> [Vorgegebener Text]:
========================================

GPS-Ortung der Beschäftigten durch den Arbeitgeber
GPS kann zwar sowohl im privaten als auch im beruflichen Leben viel Zeit und Ärger sparen, eröffnet aber gleichzeitig ganz neue Kontrollmöglichkeiten. Während vor 20 Jahren nur der Fahrer selbst wusste, wo er sich gerade befand, kann mittels GPS-Technik heute auch mancher Dritter an jedem Ort der Welt auf das GPS-Signal zugreifen und erfahren, wann und wo sich ein Fahrzeug oder ein Smartphone befindet.
Sicherlich kann dies in einer Reihe von Fällen sinnvoll sein, wie beispielsweise bei einem Unfall, jedoch greift diese Art der Überwachung – insbesondere wenn sie heimlich stattfindet – tief in das Recht auf informationelle Selbstbestimmung der betroffenen Person ein. Sofern das GPS-Gerät oder das solcherart ausgestattete Fahrzeug einer bestimmten Person zugeordnet werden kann, handelt es sich bei den Standortdaten um personenbezogene Daten im Sinne des Art. 4 Nr. 1 DS-GVO. Dann sind auch die Vorschriften der Datenschutz-Grundverordnung (DS-GVO) und des Bundesdatenschutzgesetzes (BDSG) bzw. des Landesdatenschutzgesetzes (LDSG) zu beachten.

========================================

> [Auszüge der Einträge]:

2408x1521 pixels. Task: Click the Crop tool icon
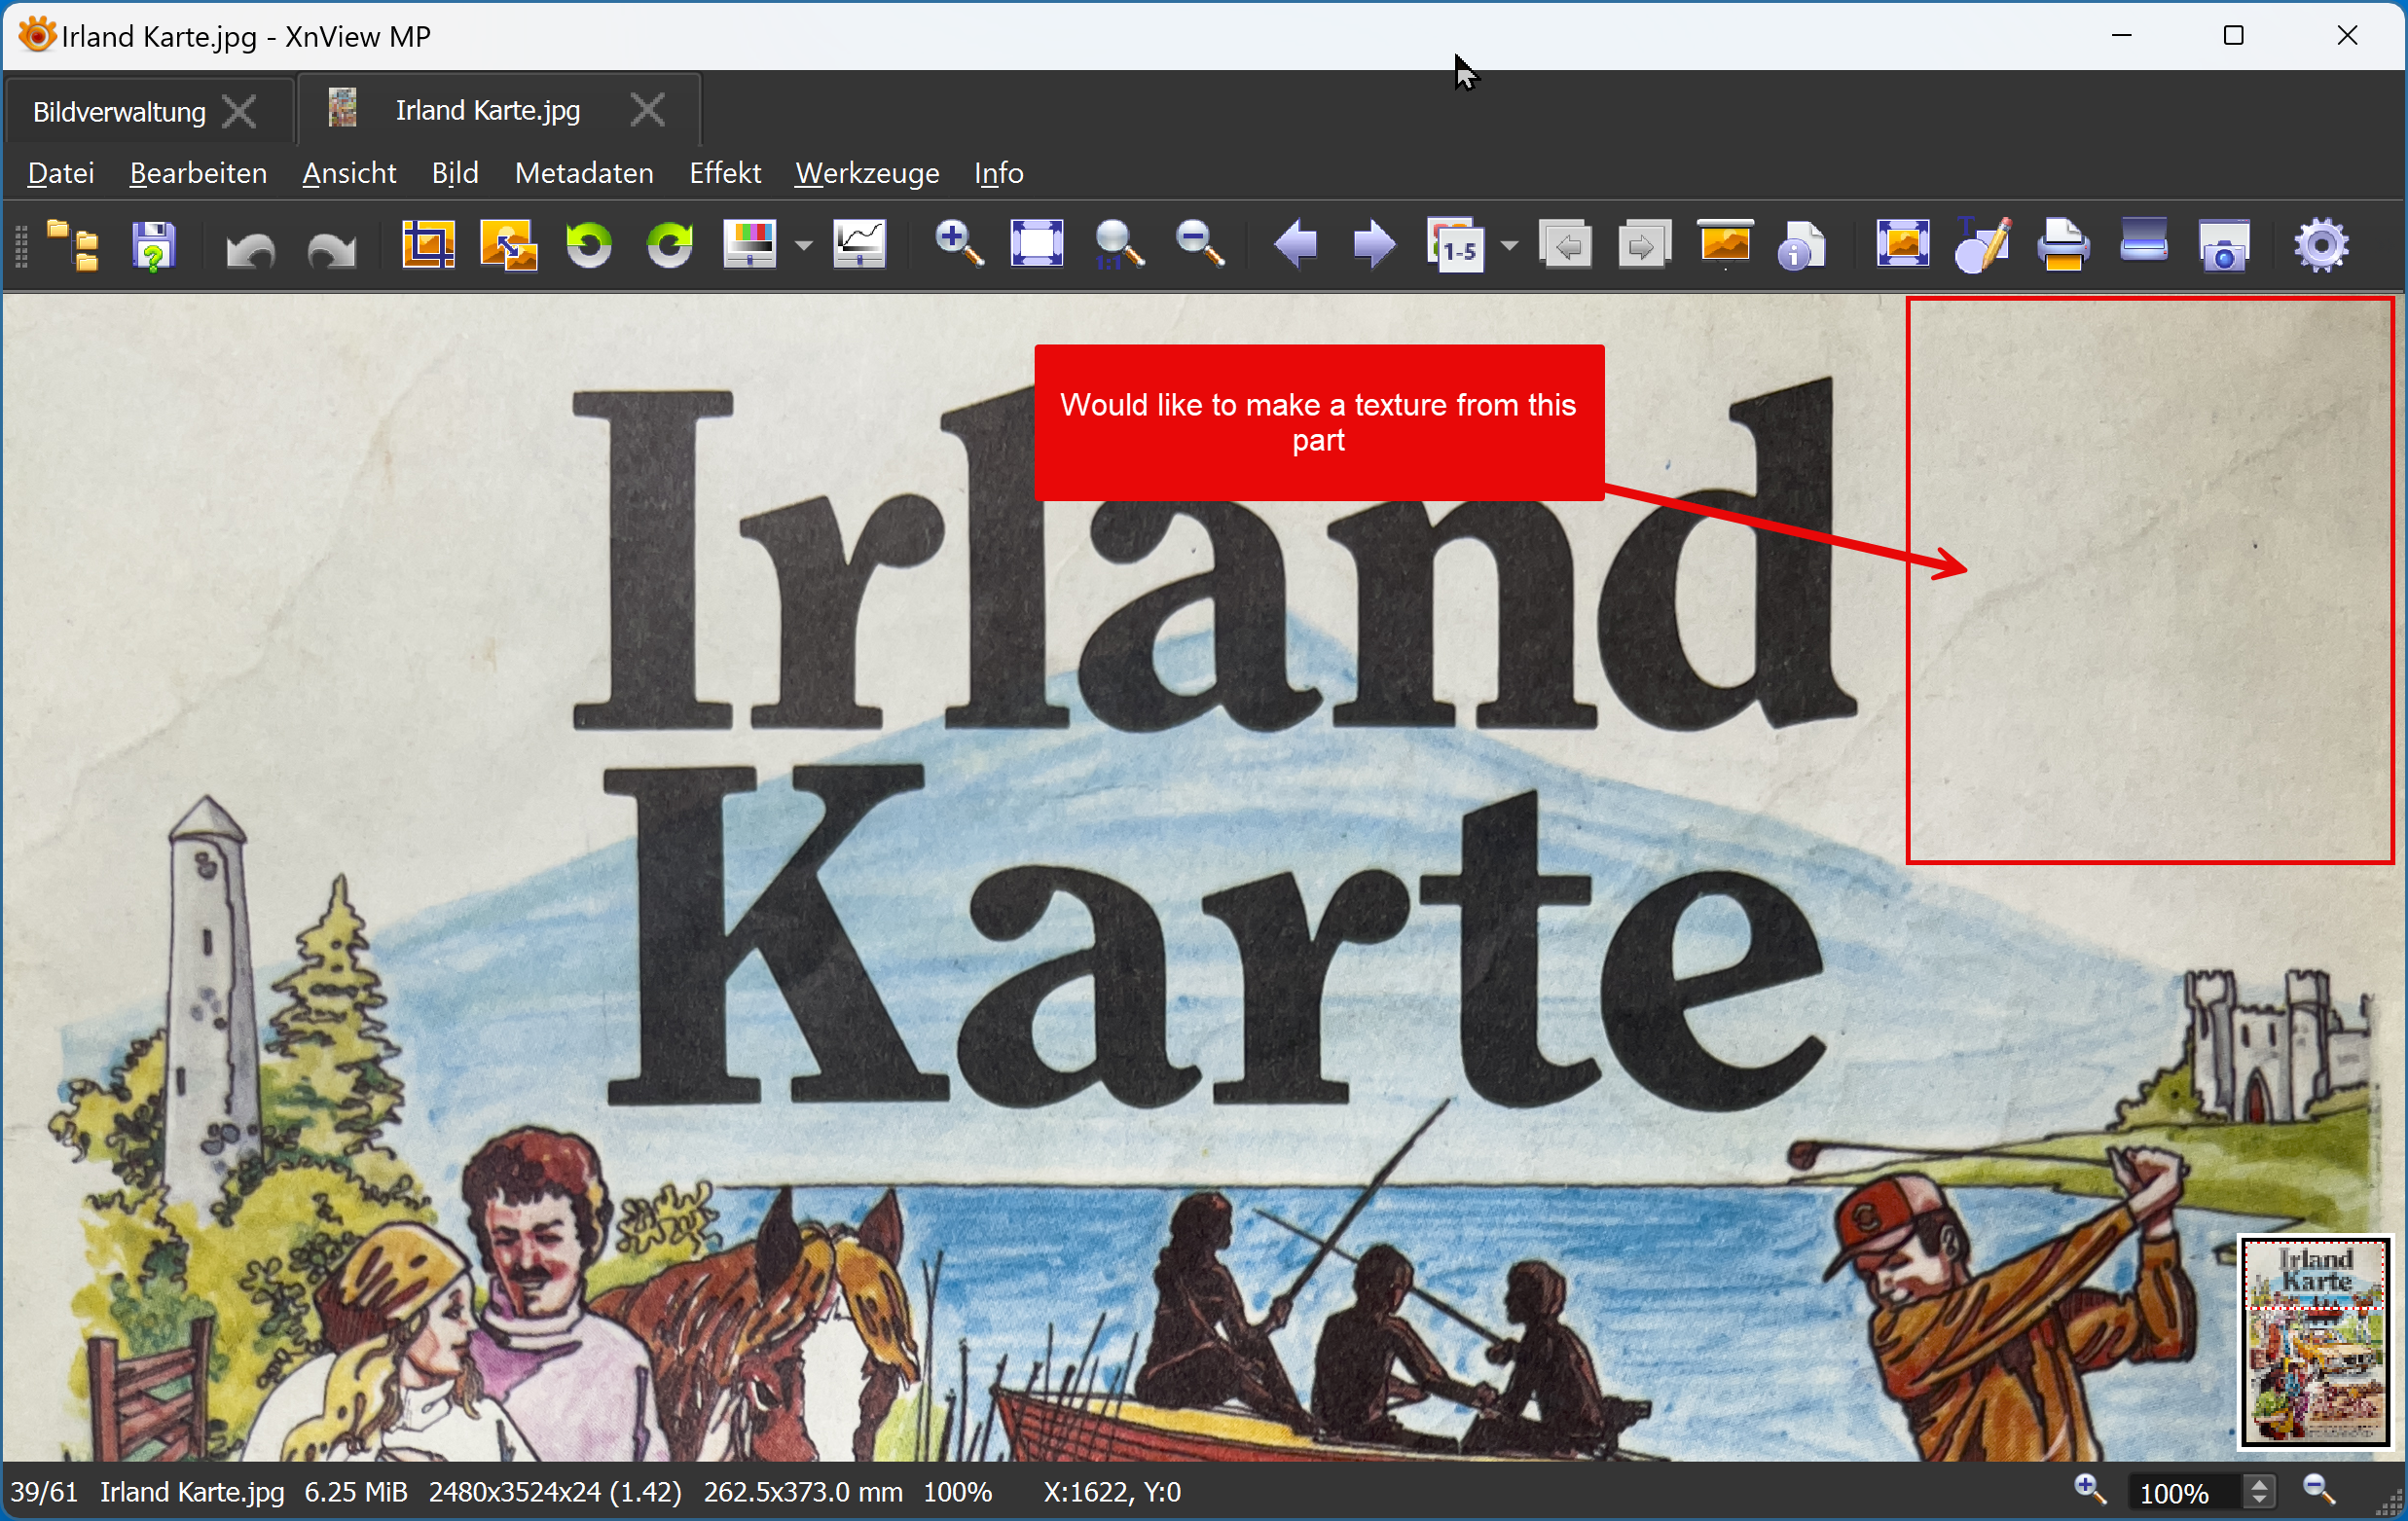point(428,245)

========================================

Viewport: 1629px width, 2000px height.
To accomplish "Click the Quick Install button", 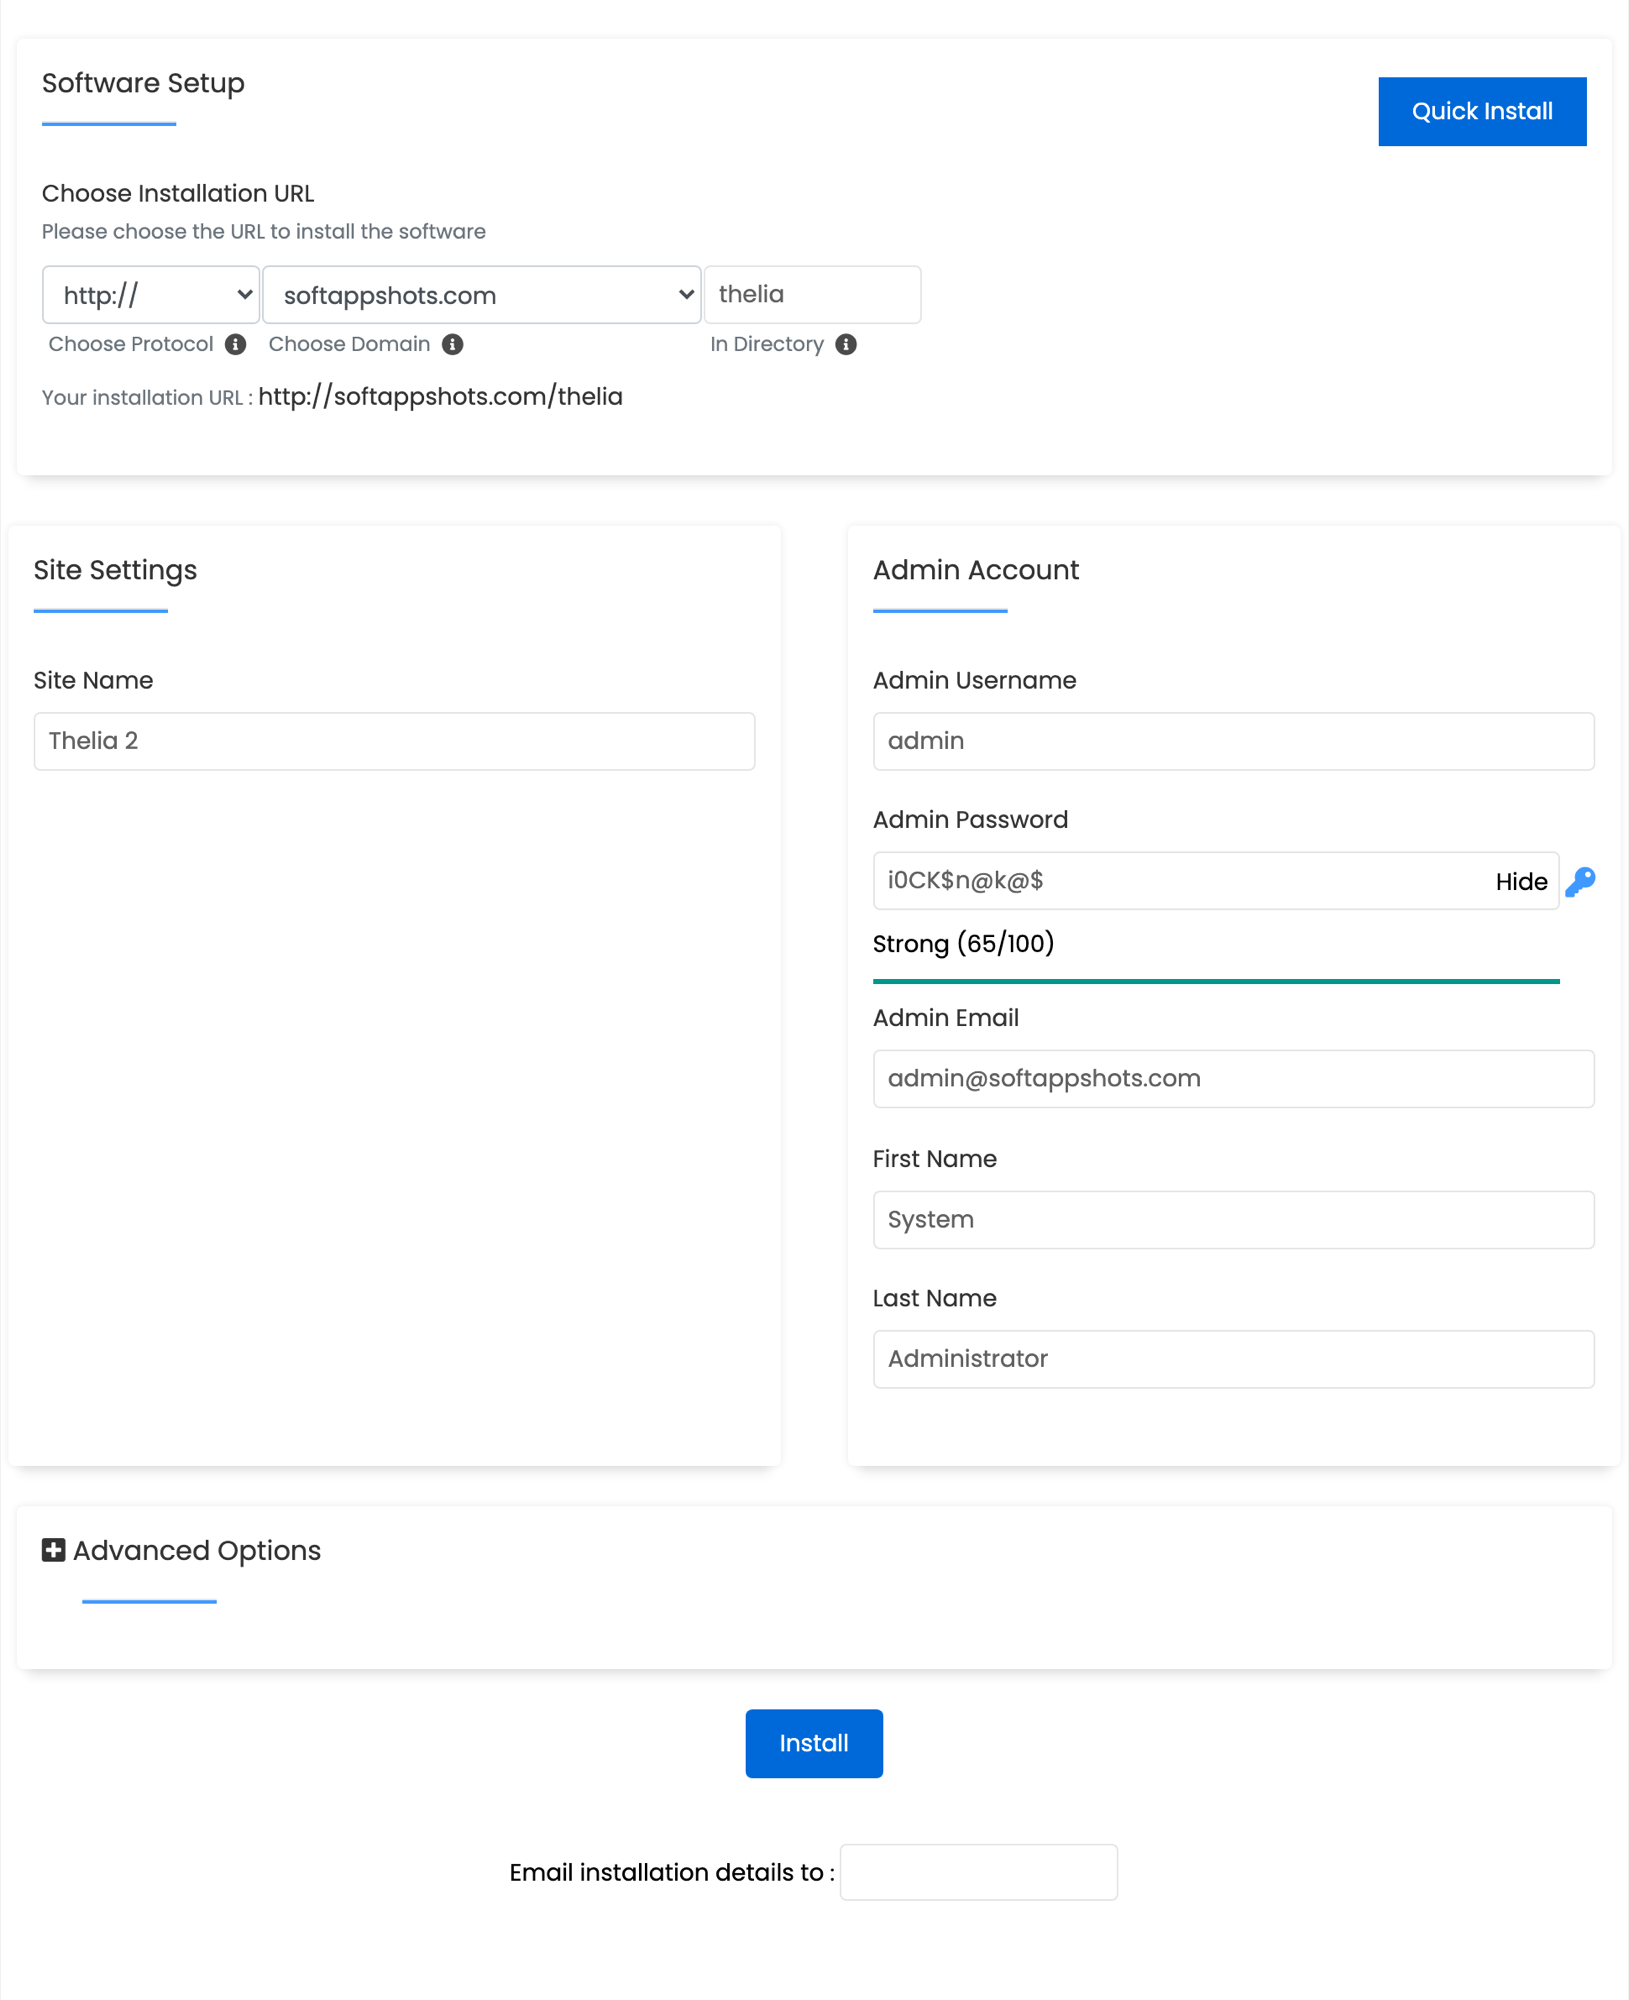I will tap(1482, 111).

========================================

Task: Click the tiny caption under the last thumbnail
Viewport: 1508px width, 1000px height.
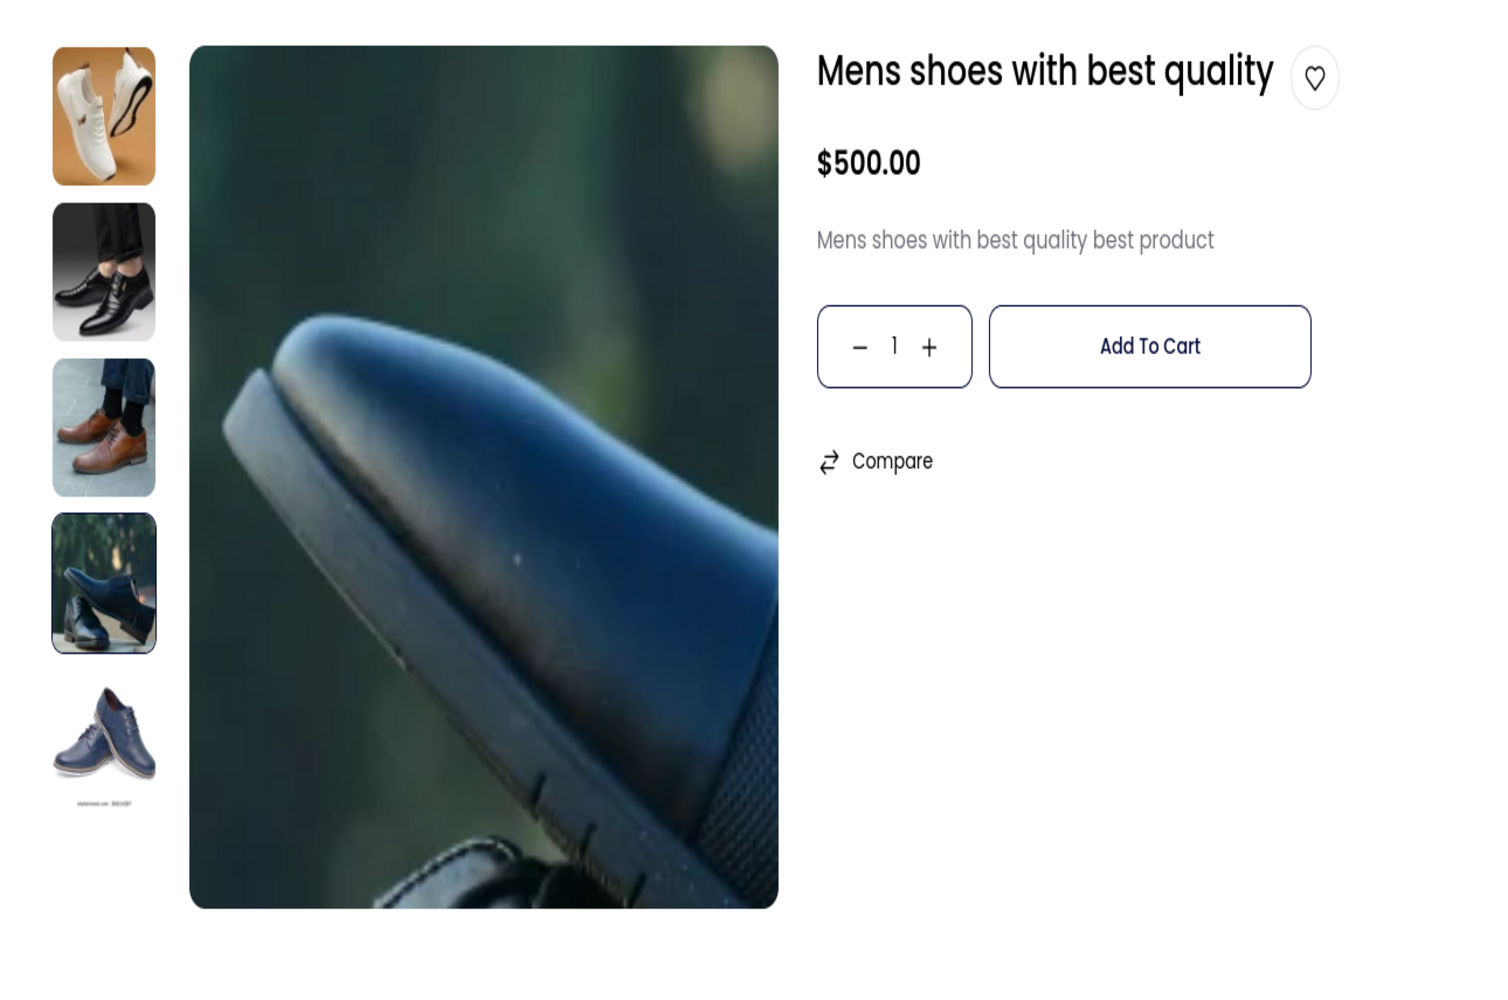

========================================

> [Zu bearbeitende Aufgaben]:
1. Gib aus dem Text zur GPS-Ortung den Abschnitt wortgetreu wieder, der mit den Worten „GPS-Ortung der Beschäftigten“ anfängt und mit „ein Smartphone befindet.“ aufhört.
2. Prüfe anhand des Textes zur GPS-Ortung, ob diese Aussagen stimmen: (a) Vor 20 Jahren wusste nur der Fahrer selbst, wo er sich gerade befand. (b) Standortdaten sind in jedem Fall personenbezogene Daten. (c) Die Ortung kann zum Beispiel bei einem Unfall sinnvoll sein. Antworte jeweils mit Ja oder Nein und zitiere die entscheidenden Worte aus dem Text.

> [Lösungen der Aufgaben]:
1.
GPS-Ortung der Beschäftigten durch den Arbeitgeber
GPS kann zwar sowohl im privaten als auch im beruflichen Leben viel Zeit und Ärger sparen, eröffnet aber gleichzeitig ganz neue Kontrollmöglichkeiten. Während vor 20 Jahren nur der Fahrer selbst wusste, wo er sich gerade befand, kann mittels GPS-Technik heute auch mancher Dritter an jedem Ort der Welt auf das GPS-Signal zugreifen und erfahren, wann und wo sich ein Fahrzeug oder ein Smartphone befindet.

2.
(a) Ja: „Während vor 20 Jahren nur der Fahrer selbst wusste, wo er sich gerade befand“
(b) Nein: „Sofern das GPS-Gerät oder das solcherart ausgestattete Fahrzeug einer bestimmten Person zugeordnet werden kann“
(c) Ja: „Sicherlich kann dies in einer Reihe von Fällen sinnvoll sein, wie beispielsweise bei einem Unfall“